Data to process Start Marker

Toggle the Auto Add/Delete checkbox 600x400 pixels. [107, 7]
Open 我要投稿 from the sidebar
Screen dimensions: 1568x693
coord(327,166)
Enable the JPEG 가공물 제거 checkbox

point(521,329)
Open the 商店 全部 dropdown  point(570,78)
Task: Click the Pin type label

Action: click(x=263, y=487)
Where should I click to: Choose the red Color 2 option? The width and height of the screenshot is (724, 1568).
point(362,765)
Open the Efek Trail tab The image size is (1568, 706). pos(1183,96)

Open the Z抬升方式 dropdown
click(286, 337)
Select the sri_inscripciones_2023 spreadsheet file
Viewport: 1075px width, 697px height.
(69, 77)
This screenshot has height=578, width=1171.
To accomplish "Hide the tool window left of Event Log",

Data to process End Marker

Task prompt
Here, the lines to copy run from the one containing "This screenshot has height=578, width=1171." to the final line of the listing; copy them exactly and nothing else.

The answer
This screenshot has height=578, width=1171.
To accomplish "Hide the tool window left of Event Log",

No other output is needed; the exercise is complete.